_ЧТО ТРЕБУЕТСЯ_
Повторите без изменений фрагмент приведённого ниже текста о Кречетникове, начиная с "В Полоцке, который" и заканчивая "школы Речи Посполитой.".

_ТЕКСТОВЫЙ БЛОК_
┌──

План губернского города Пскова, утверждённый 16 июня 1778 года.


Уточнение степени личного участия Михаила Никитича в этих работах требует дальнейших исследований, но то, что оно не было формально-поверхностным, вполне очевидно. "Ничто не может остаться без собственного Вашего обозрения", — констатировал в уже цитировавшемся майском письме 1773 года наместник Белоруссии, и вся переписка Кречетникова, всё, что известно о нем из других документальных источников, это полностью подтверждает.

В Полоцке, который был губернаторской резиденцией, будущий калужский наместник активно сотрудничал с архитекторами-профессионалами и, судя по всему, прошёл хорошую школу. Новые постройки иезуитского ордена в городе на берегах Западной Двины возводились под руководством его представителей, преподававших архитектуру в коллегиуме. Именно в середине 1770-х, под влиянием событий, связанных с папской буллой, комплекс орденских построек начинает расширяться и разворачивается "усиленное строительство". Все проекты подлежали губернаторскому утверждению (напомним предписание 3. Г. Чернышёва), и это означало прямую вовлечённость Кречетникова в процесс развития архитектурно-градостроительной школы Речи Посполитой.

└──

_РАЗДЕЛ ДАННЫХ_

┌──

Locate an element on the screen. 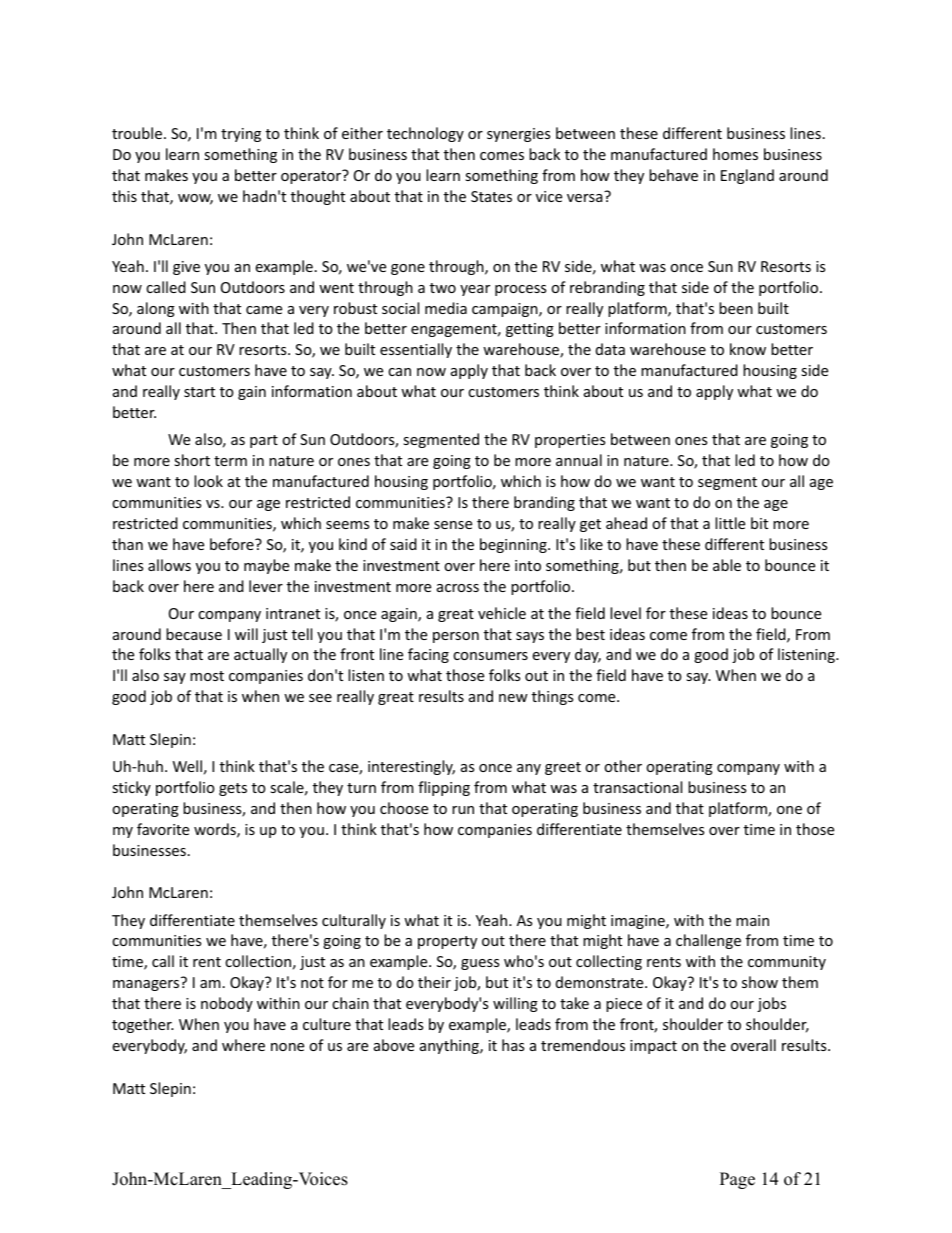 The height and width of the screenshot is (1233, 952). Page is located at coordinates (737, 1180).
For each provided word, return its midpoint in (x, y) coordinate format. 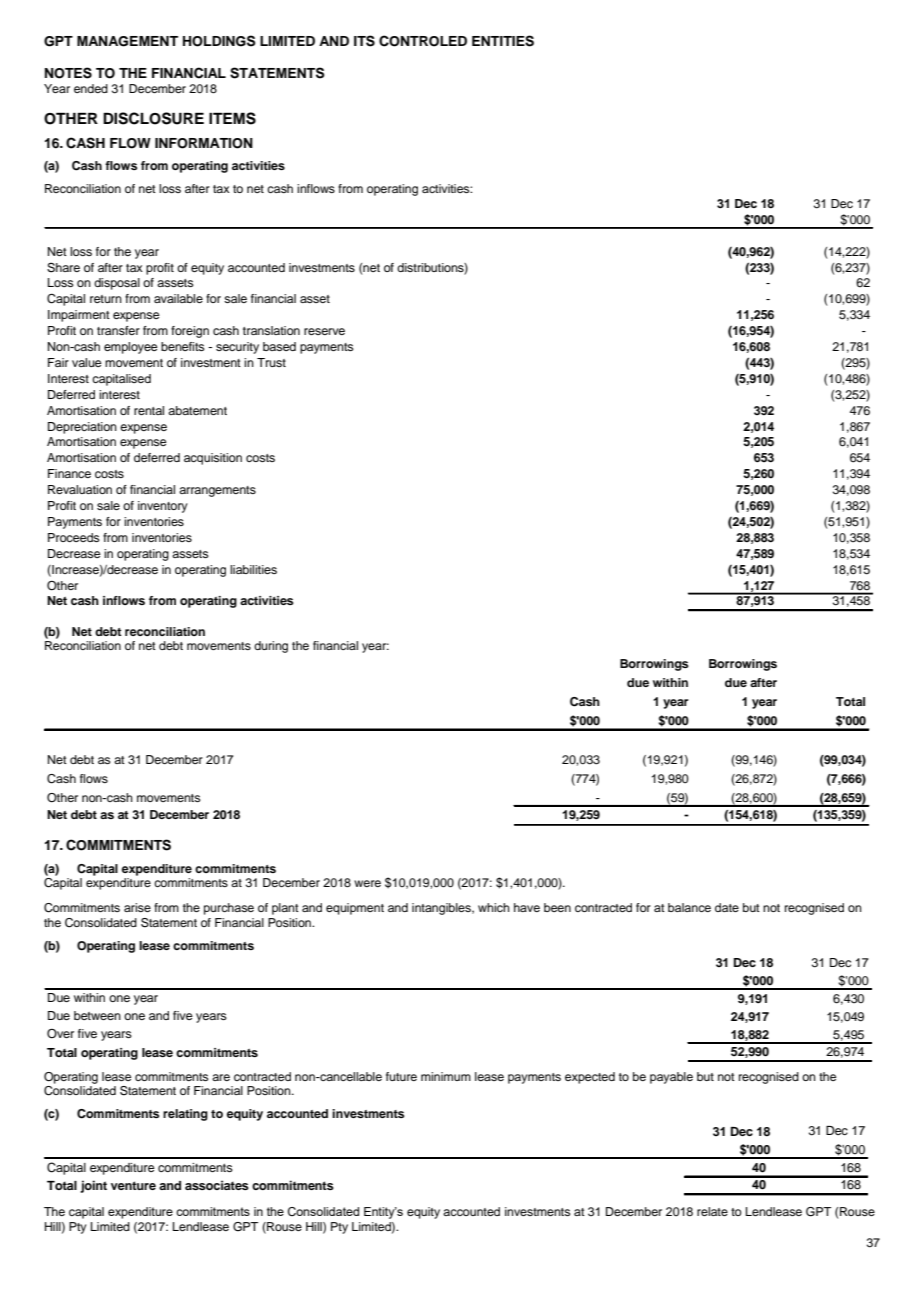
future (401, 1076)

└──

_РЕШЕНИЕ ЗАДАНИЯ_
В Полоцке, который был губернаторской резиденцией, будущий калужский наместник активно сотрудничал с архитекторами-профессионалами и, судя по всему, прошёл хорошую школу. Новые постройки иезуитского ордена в городе на берегах Западной Двины возводились под руководством его представителей, преподававших архитектуру в коллегиуме. Именно в середине 1770-х, под влиянием событий, связанных с папской буллой, комплекс орденских построек начинает расширяться и разворачивается "усиленное строительство". Все проекты подлежали губернаторскому утверждению (напомним предписание 3. Г. Чернышёва), и это означало прямую вовлечённость Кречетникова в процесс развития архитектурно-градостроительной школы Речи Посполитой.